SO much, and so much to the purpose, has been published on the doctrine of church fellowship, that nothing but the repeated solicitations of friends, who would take no denial, could have induced me to add to the number of such publications. I do not pretend to say any thing new on the subject, I have only endeavoured to state the case, and arrange the arguments, leaving every reader to form his own judgment.


THE most diligent and upright disciples of Jesus Christ have always entertained, and do yet entertain various sentiments concerning articles of faith and modes of divine worship, and there are but two ways of acting among christians in this


The first, which the far greater part profess to pursue, is that of obtaining, some way or other, unity of faith, and uniformity of practice. In the papal corporation, and in some reformed communities, riches and power contend with weakness and want to silence scruples, and to force a real or professed uniformity. In some of our nonconformist churches, learning, argument and beneficence are employed to produce the same effect.
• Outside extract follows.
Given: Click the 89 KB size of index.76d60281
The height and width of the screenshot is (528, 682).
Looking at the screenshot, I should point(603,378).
At length, however, unquestionable facts prove, that, how upright soever the attempt may be, the end is unattainable. The mind of man, uncontrolled in its operations, and for ever diversifying its modes of thinking, refuses to submit to restraint, and it is the virtue of such a mind to avow its refusal.

If uniformity cannot be obtained, say the other, and the smaller part of christians, there remains

only one thing for us to do; we must so constitute our churches as to allow variety of sentiment and practice, and by so doing acknowledge the force of nature for the voice of God. Let us put, say they, toleration in the place of uniformity; this can never be produced; but that lies within the reach of every society.
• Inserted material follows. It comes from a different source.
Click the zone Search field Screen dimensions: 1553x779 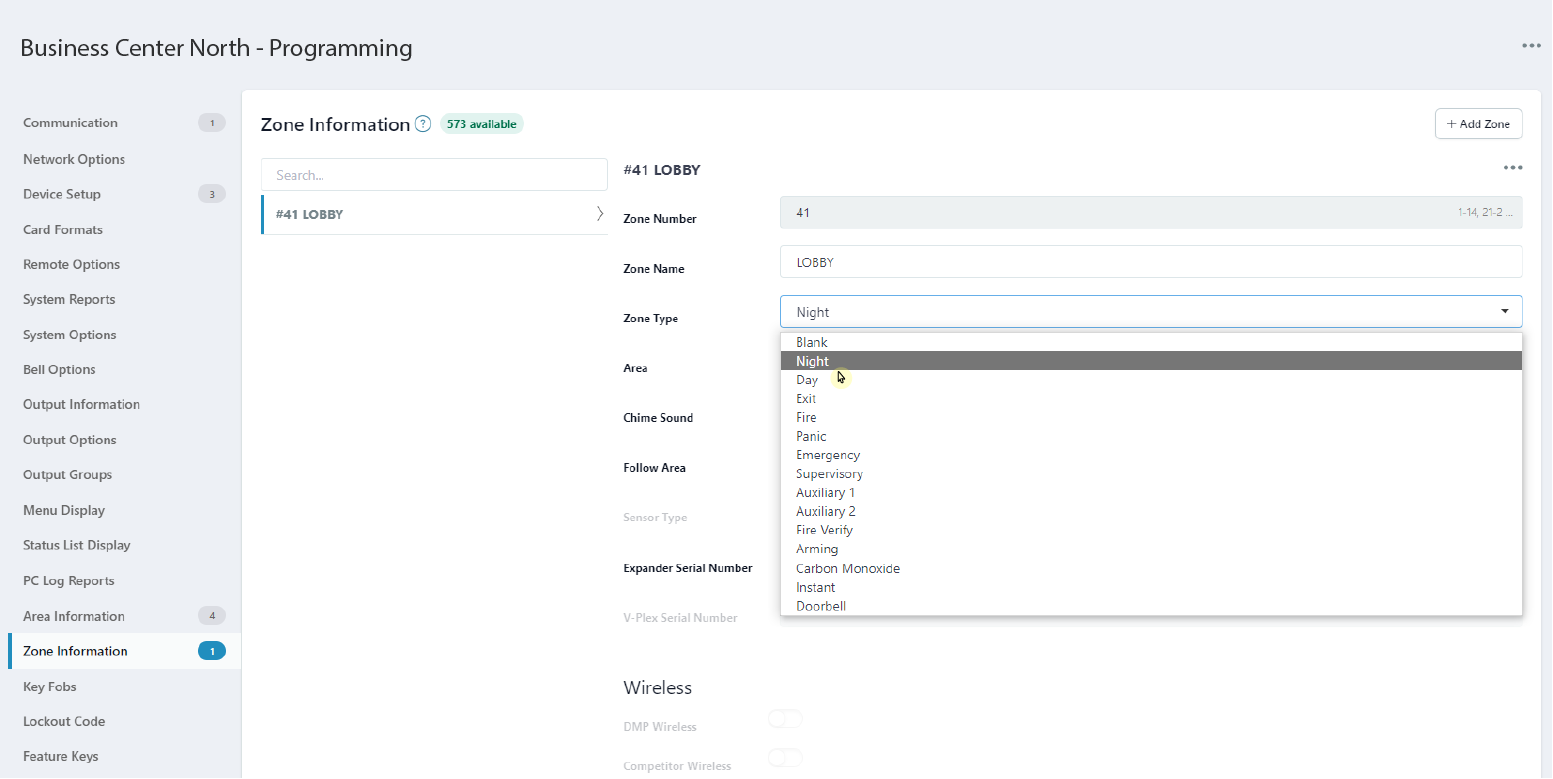tap(434, 175)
The English nonconformists have, of all mankind, best understood, and most practised christian liberty but there have arisen in many of their churches, as may naturally be supposed of men zealous for their religious principles, doubts and debates concerning the extent of that toleration, which christian liberty implies, but which, however ought not to run into licentiousness, as it would if it went so far as to hazard the purity of gospel worship and order.

Under this consideration comes the well known controversy among our Baptist congregations, whether churches consisting of members all baptized by immersion on a profession of faith and repentance, ought to admit into their fellowship such persons as profess faith and repentance, and desire communion with them, but refuse to be baptized by immersion, because they account they have been rightly baptized by sprinkling in their infancy. To this question, and to this only, we shall confine our attention.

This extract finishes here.